Virginia Üniversitesi’nden araştırmacılar bu sorunun yanıtını bulabilmek amacıyla 1998 ve 2010 yıllarındaki anaokullarını ve birinci sınıfları karşılaştırmışlardır. Bu 12 yıllık süreçte, anaokullarının giderek artan bir şekilde birinci sınıflara benzediğini ortaya koymuşlardır.
Araştırmacılar, “Erken Çocukluk Boylamsal Araştırması“nın 1998 ve 2011 verilerini kullanmışlardır. Çalışmanın örneklemini 1998 yılından 2500, 2010 yılından 2700 resmi anaokulu öğretmeni oluşturmaktadır. Mümkün olan koşullarda, öğretmenlerin 2010 yılında verdiği cevaplar 1999 yılındaki birinci sınıf öğretmenlerinin cevaplarıyla karşılaştırılmıştır.
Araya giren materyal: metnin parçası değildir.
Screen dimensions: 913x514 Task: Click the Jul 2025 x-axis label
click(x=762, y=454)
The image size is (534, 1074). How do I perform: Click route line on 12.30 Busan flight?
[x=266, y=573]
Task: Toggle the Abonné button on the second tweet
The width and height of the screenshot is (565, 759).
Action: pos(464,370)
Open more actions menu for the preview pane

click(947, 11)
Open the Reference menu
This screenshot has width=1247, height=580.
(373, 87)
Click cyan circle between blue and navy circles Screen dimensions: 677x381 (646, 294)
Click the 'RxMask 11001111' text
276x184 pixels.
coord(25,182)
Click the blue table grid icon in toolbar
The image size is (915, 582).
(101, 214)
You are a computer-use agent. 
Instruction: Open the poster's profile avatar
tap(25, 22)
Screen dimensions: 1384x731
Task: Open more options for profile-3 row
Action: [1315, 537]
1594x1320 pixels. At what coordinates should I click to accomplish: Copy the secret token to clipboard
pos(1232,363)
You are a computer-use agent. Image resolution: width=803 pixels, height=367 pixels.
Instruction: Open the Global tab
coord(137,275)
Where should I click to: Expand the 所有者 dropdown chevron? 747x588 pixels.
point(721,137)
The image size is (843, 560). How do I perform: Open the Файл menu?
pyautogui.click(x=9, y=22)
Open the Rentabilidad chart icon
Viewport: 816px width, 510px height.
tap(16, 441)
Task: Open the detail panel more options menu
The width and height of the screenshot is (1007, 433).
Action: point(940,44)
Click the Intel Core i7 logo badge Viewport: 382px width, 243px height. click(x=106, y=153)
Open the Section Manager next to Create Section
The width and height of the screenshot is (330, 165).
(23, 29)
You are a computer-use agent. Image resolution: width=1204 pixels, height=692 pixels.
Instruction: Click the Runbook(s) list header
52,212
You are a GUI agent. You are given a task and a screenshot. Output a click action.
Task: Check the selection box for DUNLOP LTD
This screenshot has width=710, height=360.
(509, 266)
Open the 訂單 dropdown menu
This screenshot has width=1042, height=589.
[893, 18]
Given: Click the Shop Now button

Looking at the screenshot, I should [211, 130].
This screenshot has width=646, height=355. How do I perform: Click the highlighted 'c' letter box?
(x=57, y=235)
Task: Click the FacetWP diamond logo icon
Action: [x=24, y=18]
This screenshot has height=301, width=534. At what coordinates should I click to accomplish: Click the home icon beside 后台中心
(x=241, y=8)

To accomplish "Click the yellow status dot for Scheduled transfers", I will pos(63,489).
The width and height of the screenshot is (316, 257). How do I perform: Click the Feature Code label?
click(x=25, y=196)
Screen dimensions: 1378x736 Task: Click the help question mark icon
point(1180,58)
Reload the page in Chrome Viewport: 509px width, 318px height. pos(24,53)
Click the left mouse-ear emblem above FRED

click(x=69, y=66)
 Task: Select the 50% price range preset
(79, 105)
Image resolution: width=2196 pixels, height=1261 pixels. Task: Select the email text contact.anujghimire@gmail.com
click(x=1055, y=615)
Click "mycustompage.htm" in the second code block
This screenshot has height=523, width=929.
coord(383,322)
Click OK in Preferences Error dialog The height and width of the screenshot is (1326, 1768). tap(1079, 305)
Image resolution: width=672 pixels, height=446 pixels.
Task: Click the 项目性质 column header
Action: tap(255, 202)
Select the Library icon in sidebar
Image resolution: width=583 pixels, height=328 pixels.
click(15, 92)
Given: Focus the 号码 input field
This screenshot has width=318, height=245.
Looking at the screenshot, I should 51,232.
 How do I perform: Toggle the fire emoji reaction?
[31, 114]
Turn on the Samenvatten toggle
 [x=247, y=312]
Araştırmacılar, 1997 yılına kıyasla 2010 yılındaki anaokulu sınıflarının daha fazla okuma ve matematiğe odaklandığı varsayımını test etmişlerdir. Çünkü bu alanlar “No Child Left Behind” kapsamında değerlendirilmektedir.
Veri analizleri sonucunda, 2010 yılında anaokulu öğretmenlerinin 1998 yılındaki öğretmenlere kıyasla öğrencilerden daha büyük beklentiler içine girdikleri, sınıflarının ise 90’lardaki birinci sınıflara daha çok benzediği ortaya konmuştur.
2010 yılında öğretmenler akademik öğretimin anaokulundan önce başlaması gerektiğine daha fazla inanmaktadır. Şöyle ki; öğrencilerin anaokulundan önce alfabeyi ve kalem kullanmayı bilmeleri gerektiğini düşünen öğretmen oranı %33 artmıştır.
Tahmin edilebileceği üzere, 1998’de anaokulları için ileri düzey olarak görülen okuma ve matematik öğretimi için ayrılan zaman artmıştır.
Buna ek olarak, araştırmacılar akademik öğretim artarken diğer etkinliklere ayrılan zamanın büyük ölçüde azaldığını ortaya koymuşlardır. 1998-2010 yılları arasında her gün müzik dersi yapan öğretmen oranı %18, her gün resim dersi yapan öğretmen oranı ise %16 azalmıştır. Benzer şekilde, günde en az bir saati çocukların seçtiği etkinliklere ayıran öğretmen oranı da %14 azalmıştır. Sınıflarda kum masası, bilim alanı, resim alanı gibi keşif ve oyun alanlarının oranı da %20 azalmıştır.
1998-2010 yılları arasında öğretim stratejileri de değişiklik göstermiştir. Öğrenciler iki kat daha fazla oranda okuma ve matematik kitaplarıyla eğitim görmeye başlamışlardır. Okuma ve matematik çalışma kitaplarını sınıfta her gün kullandığını ifade eden öğretmen oranı %15 artmıştır.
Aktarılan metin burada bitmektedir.